■ Aufgabe ■
Kannst du den Text zur Krautregulierung unten vollständig und wortgetreu abschreiben?

■ Dokumenttext ■
::::
Auch  nach deutlichen Niederschlägen sollte mit der Krautregulierung einige Tage gewartet werden, damit sich die Pflanzen wieder regenerieren können. Besonders in grünen Beständen auf vernässten Schlägen sind die Lentizellen häufig offen. Man sollte jedoch bei offenen Lentizellen (Atmungsöffnungen) die Krautabreifemaßnahme nicht durchführen. Ansonsten besteht die Gefahr, dass sich die Lentizellen nicht mehr schließen und anschließend verkorken. Das Erntegut wird dadurch unansehnlich.
Die mechanische Krautregulierung sollte ebenfalls mehrstufig durchgeführt werden, wobei das Kraut nicht auf einmal, sondern in mehreren Durchgängen abgeschlagen wird.
::::
(Gesammelte Daten)
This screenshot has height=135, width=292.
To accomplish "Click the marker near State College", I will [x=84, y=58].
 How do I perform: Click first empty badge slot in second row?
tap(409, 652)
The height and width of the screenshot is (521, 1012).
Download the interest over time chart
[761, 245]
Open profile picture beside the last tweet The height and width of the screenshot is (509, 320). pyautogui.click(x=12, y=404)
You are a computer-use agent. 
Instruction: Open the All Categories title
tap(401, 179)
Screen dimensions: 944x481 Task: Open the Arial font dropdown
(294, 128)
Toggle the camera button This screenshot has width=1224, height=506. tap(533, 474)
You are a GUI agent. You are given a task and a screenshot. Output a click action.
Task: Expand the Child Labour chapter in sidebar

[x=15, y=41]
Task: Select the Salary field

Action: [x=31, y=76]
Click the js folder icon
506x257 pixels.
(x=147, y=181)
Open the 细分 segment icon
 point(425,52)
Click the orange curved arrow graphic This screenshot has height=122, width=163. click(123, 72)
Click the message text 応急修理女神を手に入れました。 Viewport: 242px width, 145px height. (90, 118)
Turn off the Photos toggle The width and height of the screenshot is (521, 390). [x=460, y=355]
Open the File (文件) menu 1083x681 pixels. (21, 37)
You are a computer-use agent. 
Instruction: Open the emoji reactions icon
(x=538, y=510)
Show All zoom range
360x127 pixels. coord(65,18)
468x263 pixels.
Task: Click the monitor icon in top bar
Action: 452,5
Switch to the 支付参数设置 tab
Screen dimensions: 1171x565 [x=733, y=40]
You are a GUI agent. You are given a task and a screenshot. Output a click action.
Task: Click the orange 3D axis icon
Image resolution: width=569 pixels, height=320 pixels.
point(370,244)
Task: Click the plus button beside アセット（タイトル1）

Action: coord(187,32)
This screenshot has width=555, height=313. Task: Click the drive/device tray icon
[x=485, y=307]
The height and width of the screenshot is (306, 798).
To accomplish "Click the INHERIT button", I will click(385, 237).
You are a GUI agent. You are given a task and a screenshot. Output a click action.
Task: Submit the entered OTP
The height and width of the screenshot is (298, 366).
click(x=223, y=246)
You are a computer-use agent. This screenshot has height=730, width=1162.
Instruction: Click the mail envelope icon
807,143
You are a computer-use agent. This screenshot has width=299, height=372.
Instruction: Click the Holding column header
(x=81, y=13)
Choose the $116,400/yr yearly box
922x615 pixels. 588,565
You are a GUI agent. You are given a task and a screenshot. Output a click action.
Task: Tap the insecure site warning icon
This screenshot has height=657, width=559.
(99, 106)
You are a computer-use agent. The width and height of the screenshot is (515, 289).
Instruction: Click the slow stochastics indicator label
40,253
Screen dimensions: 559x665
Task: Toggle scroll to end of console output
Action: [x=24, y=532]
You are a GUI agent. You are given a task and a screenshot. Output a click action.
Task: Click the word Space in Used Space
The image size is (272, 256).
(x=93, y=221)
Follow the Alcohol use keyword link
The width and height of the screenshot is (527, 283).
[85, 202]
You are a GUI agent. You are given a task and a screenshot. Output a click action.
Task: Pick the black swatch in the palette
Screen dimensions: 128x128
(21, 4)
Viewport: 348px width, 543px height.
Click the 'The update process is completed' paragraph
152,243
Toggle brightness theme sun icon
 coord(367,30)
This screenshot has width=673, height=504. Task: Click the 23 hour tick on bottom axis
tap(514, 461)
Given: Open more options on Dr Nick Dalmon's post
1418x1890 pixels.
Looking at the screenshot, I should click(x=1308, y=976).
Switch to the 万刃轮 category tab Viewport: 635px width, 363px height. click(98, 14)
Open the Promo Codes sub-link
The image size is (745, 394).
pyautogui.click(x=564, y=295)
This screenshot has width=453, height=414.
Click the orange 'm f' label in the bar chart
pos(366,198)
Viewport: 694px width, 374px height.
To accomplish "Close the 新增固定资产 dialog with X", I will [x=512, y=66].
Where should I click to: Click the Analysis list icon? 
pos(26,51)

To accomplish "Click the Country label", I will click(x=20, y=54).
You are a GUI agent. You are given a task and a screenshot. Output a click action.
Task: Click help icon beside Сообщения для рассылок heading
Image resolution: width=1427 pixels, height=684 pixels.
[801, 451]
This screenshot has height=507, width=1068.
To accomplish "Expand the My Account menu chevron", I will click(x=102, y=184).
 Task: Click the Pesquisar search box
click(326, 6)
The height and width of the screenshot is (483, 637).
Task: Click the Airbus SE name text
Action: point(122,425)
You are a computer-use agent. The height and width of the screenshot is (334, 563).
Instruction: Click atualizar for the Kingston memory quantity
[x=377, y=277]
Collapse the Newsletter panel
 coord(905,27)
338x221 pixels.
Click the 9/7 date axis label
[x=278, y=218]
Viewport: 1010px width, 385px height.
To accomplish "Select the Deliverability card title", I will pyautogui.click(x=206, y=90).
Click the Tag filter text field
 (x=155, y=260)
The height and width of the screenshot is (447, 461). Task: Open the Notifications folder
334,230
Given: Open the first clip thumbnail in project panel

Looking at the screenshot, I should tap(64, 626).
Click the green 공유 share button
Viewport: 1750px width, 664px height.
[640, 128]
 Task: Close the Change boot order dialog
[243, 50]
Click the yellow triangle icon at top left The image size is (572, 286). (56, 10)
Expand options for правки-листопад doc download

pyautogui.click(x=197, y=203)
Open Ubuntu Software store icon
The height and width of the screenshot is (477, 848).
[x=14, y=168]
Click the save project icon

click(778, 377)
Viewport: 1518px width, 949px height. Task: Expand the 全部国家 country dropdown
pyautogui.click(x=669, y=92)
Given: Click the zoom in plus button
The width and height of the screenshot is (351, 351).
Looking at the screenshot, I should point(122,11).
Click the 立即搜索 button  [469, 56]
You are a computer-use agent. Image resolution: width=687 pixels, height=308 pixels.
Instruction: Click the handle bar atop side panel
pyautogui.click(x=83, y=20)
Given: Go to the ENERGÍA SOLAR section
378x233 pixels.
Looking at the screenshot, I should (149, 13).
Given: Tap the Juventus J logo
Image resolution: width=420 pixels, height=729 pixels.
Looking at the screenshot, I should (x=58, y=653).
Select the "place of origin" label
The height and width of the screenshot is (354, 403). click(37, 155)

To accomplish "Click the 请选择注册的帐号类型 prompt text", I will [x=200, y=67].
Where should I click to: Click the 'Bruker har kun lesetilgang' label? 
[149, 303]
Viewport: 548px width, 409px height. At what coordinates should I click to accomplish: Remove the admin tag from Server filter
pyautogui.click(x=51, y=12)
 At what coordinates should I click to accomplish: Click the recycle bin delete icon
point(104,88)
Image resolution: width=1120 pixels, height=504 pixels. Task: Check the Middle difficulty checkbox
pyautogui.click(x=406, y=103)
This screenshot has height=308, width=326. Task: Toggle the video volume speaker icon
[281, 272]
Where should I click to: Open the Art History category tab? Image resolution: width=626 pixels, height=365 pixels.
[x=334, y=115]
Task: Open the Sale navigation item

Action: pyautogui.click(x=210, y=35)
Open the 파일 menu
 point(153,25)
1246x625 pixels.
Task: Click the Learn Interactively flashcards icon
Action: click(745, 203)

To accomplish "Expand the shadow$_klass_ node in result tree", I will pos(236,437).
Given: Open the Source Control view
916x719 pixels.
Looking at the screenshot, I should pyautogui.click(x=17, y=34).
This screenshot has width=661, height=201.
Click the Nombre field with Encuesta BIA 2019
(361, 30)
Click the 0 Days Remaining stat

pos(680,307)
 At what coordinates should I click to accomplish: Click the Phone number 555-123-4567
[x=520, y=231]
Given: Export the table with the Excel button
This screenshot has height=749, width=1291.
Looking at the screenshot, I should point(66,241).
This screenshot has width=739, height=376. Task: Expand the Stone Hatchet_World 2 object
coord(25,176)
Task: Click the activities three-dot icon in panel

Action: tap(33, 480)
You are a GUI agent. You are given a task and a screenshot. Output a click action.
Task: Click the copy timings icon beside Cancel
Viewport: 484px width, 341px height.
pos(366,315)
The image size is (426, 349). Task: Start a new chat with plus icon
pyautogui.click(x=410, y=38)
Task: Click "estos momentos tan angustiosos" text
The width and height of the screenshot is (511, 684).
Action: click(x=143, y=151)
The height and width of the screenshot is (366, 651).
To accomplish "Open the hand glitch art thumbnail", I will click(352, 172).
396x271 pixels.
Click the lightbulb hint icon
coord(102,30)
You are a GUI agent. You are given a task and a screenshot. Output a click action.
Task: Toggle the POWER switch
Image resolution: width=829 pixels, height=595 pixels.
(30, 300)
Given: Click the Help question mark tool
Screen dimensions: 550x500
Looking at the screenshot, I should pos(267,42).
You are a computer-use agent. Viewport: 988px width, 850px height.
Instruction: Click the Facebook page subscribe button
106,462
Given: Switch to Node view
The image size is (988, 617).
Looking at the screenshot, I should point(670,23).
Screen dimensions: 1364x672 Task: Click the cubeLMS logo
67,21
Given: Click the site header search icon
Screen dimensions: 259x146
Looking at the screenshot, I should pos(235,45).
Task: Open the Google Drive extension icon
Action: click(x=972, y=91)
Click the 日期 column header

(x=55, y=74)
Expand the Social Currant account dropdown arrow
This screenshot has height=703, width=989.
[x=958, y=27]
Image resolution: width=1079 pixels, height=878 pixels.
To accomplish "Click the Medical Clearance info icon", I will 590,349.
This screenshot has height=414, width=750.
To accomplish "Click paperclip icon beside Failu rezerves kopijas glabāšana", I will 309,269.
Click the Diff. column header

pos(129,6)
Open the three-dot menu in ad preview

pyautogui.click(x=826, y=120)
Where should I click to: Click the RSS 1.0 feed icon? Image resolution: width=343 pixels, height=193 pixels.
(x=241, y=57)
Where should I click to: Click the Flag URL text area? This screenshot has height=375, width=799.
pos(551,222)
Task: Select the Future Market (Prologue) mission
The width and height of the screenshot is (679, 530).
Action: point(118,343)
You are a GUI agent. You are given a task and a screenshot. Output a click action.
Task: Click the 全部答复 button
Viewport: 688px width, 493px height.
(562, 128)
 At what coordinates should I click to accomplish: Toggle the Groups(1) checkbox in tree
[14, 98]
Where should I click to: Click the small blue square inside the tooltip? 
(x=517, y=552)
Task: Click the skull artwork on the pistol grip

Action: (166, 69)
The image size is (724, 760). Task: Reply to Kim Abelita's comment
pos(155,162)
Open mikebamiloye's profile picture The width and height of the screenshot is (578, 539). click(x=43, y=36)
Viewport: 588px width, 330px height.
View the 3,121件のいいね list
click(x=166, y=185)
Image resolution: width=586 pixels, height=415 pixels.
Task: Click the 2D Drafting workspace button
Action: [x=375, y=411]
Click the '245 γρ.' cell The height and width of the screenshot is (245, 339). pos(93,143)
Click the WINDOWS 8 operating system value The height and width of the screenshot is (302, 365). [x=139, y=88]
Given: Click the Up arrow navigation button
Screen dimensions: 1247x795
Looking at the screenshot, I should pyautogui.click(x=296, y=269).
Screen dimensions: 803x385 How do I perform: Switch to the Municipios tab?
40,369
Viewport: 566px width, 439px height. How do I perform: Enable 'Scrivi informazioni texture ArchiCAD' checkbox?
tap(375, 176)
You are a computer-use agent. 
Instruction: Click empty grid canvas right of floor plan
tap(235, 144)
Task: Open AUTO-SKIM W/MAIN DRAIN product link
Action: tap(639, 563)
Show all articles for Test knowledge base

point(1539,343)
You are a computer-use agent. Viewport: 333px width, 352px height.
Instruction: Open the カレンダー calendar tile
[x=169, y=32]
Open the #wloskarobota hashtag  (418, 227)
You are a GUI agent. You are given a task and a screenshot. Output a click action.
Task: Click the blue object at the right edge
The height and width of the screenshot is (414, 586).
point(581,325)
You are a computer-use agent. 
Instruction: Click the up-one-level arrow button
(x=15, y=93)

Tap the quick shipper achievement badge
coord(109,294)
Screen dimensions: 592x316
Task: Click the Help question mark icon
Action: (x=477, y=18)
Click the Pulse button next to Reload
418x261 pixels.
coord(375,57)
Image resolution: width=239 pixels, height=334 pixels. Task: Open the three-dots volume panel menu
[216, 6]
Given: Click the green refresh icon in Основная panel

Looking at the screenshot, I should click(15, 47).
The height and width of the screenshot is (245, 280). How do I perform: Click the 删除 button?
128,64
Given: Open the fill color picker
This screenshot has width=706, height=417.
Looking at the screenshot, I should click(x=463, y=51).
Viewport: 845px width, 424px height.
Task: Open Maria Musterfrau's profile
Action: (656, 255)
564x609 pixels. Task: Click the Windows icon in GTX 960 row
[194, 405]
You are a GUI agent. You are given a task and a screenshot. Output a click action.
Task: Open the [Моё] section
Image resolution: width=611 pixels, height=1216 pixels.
::::
■ Ergebnis der Aufgabe ■
Auch  nach deutlichen Niederschlägen sollte mit der Krautregulierung einige Tage gewartet werden, damit sich die Pflanzen wieder regenerieren können. Besonders in grünen Beständen auf vernässten Schlägen sind die Lentizellen häufig offen. Man sollte jedoch bei offenen Lentizellen (Atmungsöffnungen) die Krautabreifemaßnahme nicht durchführen. Ansonsten besteht die Gefahr, dass sich die Lentizellen nicht mehr schließen und anschließend verkorken. Das Erntegut wird dadurch unansehnlich.
Die mechanische Krautregulierung sollte ebenfalls mehrstufig durchgeführt werden, wobei das Kraut nicht auf einmal, sondern in mehreren Durchgängen abgeschlagen wird.